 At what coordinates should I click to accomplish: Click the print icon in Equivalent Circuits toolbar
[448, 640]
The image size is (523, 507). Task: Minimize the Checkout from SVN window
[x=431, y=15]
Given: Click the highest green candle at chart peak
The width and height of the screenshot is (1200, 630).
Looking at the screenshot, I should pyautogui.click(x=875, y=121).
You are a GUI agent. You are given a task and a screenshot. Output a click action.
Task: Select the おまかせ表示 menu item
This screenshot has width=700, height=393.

§ §

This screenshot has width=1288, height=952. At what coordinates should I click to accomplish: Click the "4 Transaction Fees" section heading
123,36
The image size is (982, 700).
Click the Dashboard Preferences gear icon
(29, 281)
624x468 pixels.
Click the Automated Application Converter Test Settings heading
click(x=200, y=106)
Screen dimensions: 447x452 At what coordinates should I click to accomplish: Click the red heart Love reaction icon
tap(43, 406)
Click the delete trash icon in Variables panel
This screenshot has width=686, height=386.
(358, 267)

§ §

— PROBLEM DESCRIPTION —
Using the material above, transcribe exactly the lines from the line with "Equivalent Circuits toolbar" to the line with "This screenshot has width=700, height=393."; both count, and nothing else goes in.

— RESULT FOR THIS EXERCISE —
 At what coordinates should I click to accomplish: Click the print icon in Equivalent Circuits toolbar
[448, 640]
The image size is (523, 507). Task: Minimize the Checkout from SVN window
[x=431, y=15]
Given: Click the highest green candle at chart peak
The width and height of the screenshot is (1200, 630).
Looking at the screenshot, I should pyautogui.click(x=875, y=121).
You are a GUI agent. You are given a task and a screenshot. Output a click action.
Task: Select the おまかせ表示 menu item
This screenshot has width=700, height=393.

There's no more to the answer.